[Begin Records for the task]
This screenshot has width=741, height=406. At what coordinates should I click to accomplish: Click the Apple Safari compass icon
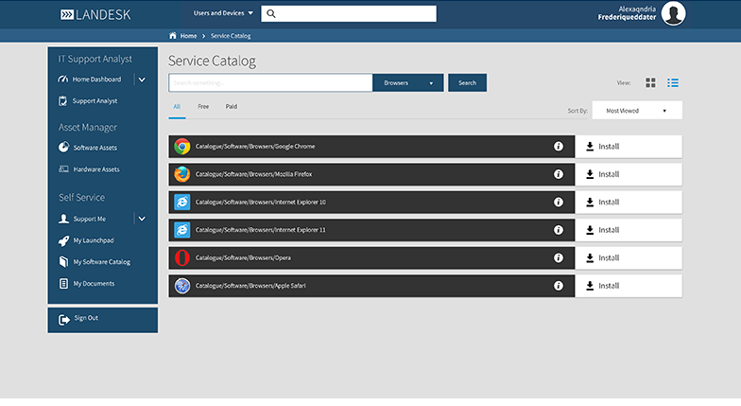pos(182,285)
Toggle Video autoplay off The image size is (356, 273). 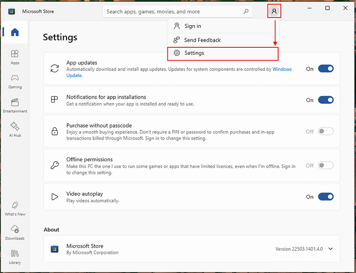[x=325, y=197]
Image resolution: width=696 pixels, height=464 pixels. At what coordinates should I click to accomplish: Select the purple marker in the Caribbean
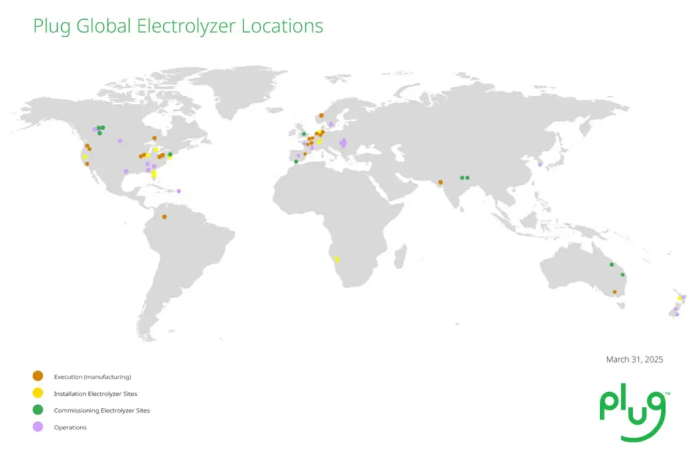pos(179,191)
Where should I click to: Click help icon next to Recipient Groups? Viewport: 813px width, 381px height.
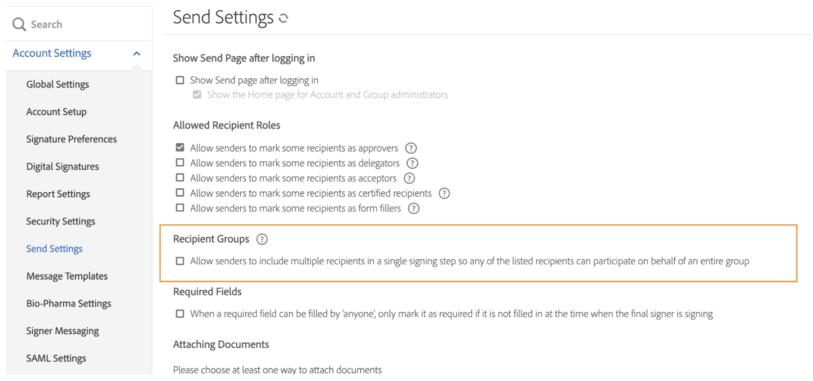pos(262,239)
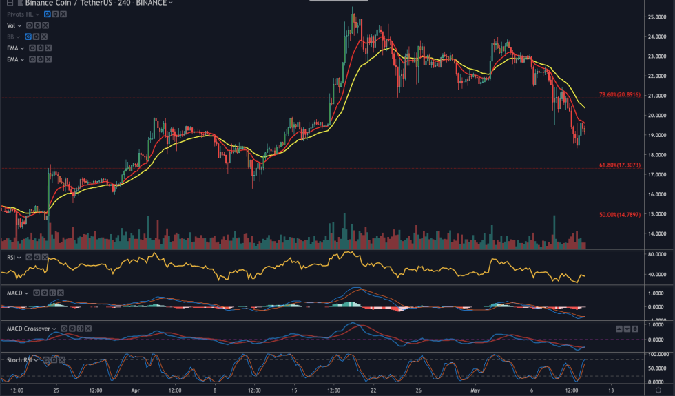Open settings gear for RSI indicator

[x=37, y=258]
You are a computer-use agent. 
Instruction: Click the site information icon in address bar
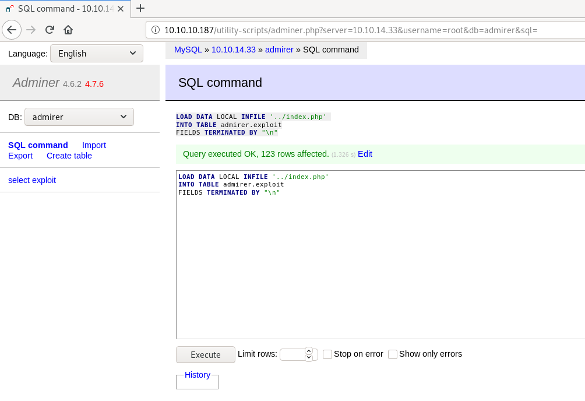pos(156,30)
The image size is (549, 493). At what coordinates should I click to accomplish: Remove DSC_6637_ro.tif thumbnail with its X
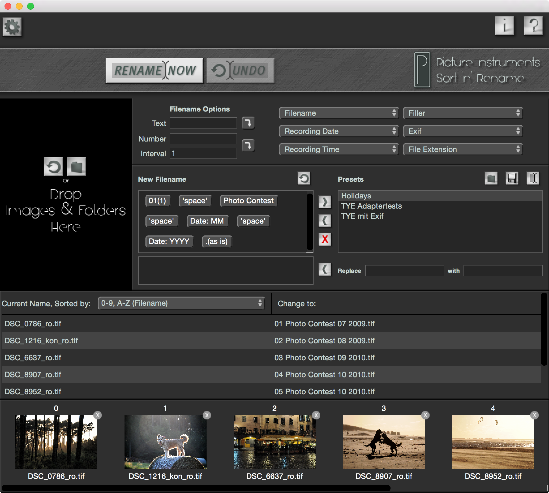click(x=316, y=415)
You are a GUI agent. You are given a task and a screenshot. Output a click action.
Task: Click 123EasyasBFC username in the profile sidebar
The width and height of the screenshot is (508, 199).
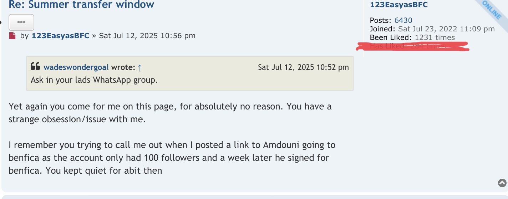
[End Records for the task]
Rewrite the material from the line containing "You are a computer-use agent." through the end of the material, requests included, but raise every coordinate in the answers by 79. Leave the pictures out.

[Expected answer]:
You are a computer-use agent. 
Instruction: Click the site information icon in address bar
pos(235,109)
The image size is (549, 493). At what coordinates should I click to accomplish: Remove DSC_6637_ro.tif thumbnail with its X
click(x=395, y=494)
You are a GUI agent. You are given a task and a screenshot. Output a click action.
Task: Click 123EasyasBFC username in the profile sidebar
The width and height of the screenshot is (508, 199).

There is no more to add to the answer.